Some “artistic” special loves
During the second half of the nineteenth century, many American
painters looking for a “style” came to Europe to follow the teaching of famous local masters. Among these painters were many women from the East Coast who left their wealthy families and crossed the Atlantic. At that time, although women were usually discredited by the artistic world, Ecouen and its painters welcomed them warmly. Often, as a means of mutual support, they traveled as “friendly couples”, but this ambiguous expression sometimes masked a deeper relationship. To avoid condemnation by puritanical Americans, the true nature of some of these friendships remained discreet.
Conversely, the biographies and artworks of Bertha Wegman (1846-1926) and Jeanna Bauck (1840-1926), who hailed from Nordic countries, left no doubt concerning the nature of their love for one another. It was not hidden in any way.
In 1867, Mary Cassatt (1844-1926) arrived in Ecouen with Elizabeth Haldeman (1843-1910) and met Thomas Couture (1815-1879) in Villiers-le-Bel. Later, she visited Italy with Emily Sartain (1841-1927) and met in Rome several female artists who lived openly with same-sex partners. Another American artist,
In 1881, Cornelia W. Conant, traveled in France with Mary L. Stone (1839-1927), before making the trip alone some years later.

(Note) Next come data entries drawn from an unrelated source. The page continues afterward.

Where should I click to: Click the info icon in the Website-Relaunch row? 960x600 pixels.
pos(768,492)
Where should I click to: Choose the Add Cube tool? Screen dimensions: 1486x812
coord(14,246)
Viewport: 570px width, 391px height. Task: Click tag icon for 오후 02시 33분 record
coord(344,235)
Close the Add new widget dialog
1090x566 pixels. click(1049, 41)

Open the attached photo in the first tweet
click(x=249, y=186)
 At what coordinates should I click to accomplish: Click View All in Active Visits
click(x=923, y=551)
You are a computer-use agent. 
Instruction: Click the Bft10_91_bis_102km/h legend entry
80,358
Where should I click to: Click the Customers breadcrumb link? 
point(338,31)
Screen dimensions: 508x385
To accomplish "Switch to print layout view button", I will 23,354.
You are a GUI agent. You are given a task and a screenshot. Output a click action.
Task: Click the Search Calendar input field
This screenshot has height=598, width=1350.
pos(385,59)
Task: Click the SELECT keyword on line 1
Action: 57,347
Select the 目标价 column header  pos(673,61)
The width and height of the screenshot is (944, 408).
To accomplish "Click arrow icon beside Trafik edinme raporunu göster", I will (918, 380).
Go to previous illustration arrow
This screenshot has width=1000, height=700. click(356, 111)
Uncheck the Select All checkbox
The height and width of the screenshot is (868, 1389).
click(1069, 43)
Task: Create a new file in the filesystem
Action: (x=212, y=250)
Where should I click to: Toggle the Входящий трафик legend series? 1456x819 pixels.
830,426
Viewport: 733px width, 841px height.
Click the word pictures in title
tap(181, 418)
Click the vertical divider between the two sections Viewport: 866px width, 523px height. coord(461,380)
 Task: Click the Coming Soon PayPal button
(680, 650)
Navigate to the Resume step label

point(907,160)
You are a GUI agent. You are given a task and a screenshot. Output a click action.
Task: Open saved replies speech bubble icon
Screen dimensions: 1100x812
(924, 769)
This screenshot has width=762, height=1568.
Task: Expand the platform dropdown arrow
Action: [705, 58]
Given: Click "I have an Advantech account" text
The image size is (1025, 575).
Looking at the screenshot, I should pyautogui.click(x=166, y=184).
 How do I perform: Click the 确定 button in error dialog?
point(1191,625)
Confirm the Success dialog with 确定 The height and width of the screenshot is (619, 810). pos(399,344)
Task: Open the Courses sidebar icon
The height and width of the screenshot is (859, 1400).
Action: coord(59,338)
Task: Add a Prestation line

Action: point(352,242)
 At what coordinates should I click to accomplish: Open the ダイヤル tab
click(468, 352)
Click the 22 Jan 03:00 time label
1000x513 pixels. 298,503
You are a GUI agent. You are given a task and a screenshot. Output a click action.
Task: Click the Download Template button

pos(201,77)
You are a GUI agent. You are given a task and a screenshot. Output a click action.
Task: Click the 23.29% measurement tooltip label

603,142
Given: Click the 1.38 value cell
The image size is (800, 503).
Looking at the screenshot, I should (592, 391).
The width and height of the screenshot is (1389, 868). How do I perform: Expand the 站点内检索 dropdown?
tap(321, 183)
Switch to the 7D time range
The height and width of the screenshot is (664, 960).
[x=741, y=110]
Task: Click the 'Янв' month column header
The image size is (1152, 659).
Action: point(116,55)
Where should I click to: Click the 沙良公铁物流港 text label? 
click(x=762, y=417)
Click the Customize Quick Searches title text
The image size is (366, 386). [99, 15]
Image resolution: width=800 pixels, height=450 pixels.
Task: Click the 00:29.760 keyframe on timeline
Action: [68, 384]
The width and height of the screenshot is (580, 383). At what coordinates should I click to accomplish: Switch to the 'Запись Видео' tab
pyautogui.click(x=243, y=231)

Recalling the Ecouen artists, one thinks of Rosa Bonheur (1822-1899), the first woman awarded the “Légion d’honneur” and who lived with Anna
Klumpke (1856-1942). We also remember the famous writer George Sand (1804-1876), who often dressed as a man.
Whatever our opinion of their personal lives may be, we cannot help but admire the courage and independence of these ladies at a time when notions of gender roles and sexual freedom were very different than those of today.